### Given entries
---+---
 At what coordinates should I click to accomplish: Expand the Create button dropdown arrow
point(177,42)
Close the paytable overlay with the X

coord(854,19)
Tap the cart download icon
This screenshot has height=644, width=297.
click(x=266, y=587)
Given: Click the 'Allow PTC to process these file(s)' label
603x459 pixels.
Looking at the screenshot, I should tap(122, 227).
---+---
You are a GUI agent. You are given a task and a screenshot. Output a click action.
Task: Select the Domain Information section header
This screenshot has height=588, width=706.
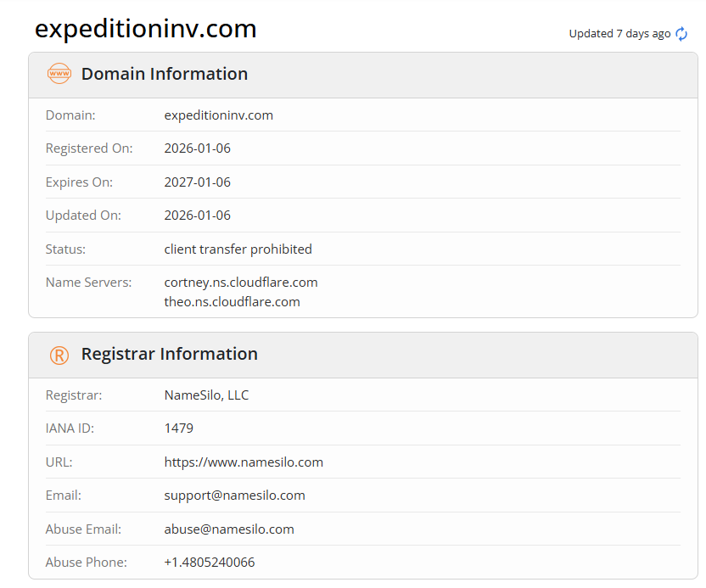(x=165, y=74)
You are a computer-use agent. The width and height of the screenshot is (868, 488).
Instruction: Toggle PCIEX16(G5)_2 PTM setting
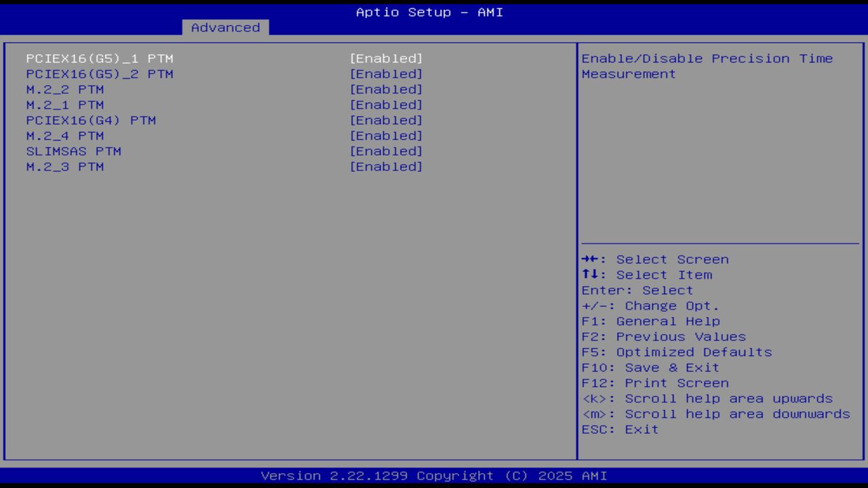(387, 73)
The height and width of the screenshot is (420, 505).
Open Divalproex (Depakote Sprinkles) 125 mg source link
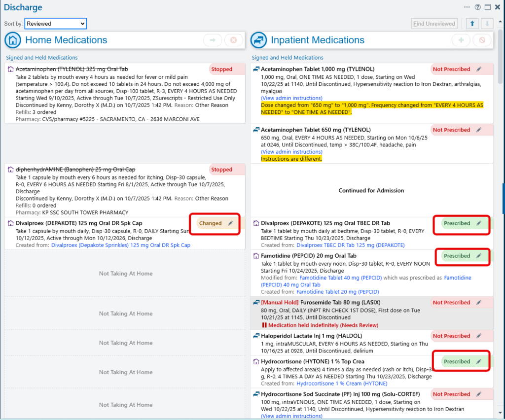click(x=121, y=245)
---+---
### Brief
Among the lines above, which ones include the word "agent"? Copy them.

### Answer section
You are a GUI agent. You are given a task and a screenshot. Output a click action.
You are a computer-use agent. The width and height of the screenshot is (868, 488).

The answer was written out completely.